International Psychogeriatrics

Letter

Euthanasia and physician-assisted suicide in Huntington's disease in The Netherlands

Suzanne J. Booija1, Dick P. Engbertsa2, Aad Tibbena3 and Raymund A. C. Roosa1

a1 Department of Neurology, Leiden University Medical Centre (LUMC), Leiden, The Netherlands Email: s.j.booij@lumc.nl

a2 Section of Medical Ethics and Health Law, Leiden University Medical Centre (LUMC), Leiden, The Netherlands

a3 Section for Genetic Counselling, Centre for Human and Clinical Genetics, Leiden University Medical Centre (LUMC), Leiden, the Netherlands

Huntington's disease (HD) is a progressive autosomal dominant neurodegenerative disease characterized by chorea, hypokinesia, psychiatric symptoms, and dementia.
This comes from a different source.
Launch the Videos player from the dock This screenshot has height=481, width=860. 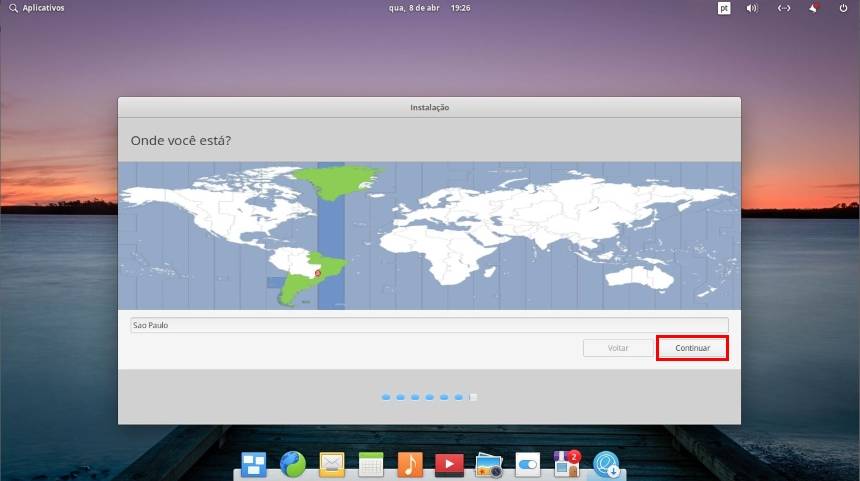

The age of onset is usually between 30 and 50 years; the duration of illness is from 10–20 years. The rate of suicide in patients is higher than in the general population and is the second most common cause of death in HD after pneumonia (Bindler et al., 2009). Currently, symptomatic treatment is available, but there is no cure. The identification of HD-gene in 1993 made DNA testing possible in individuals at risk.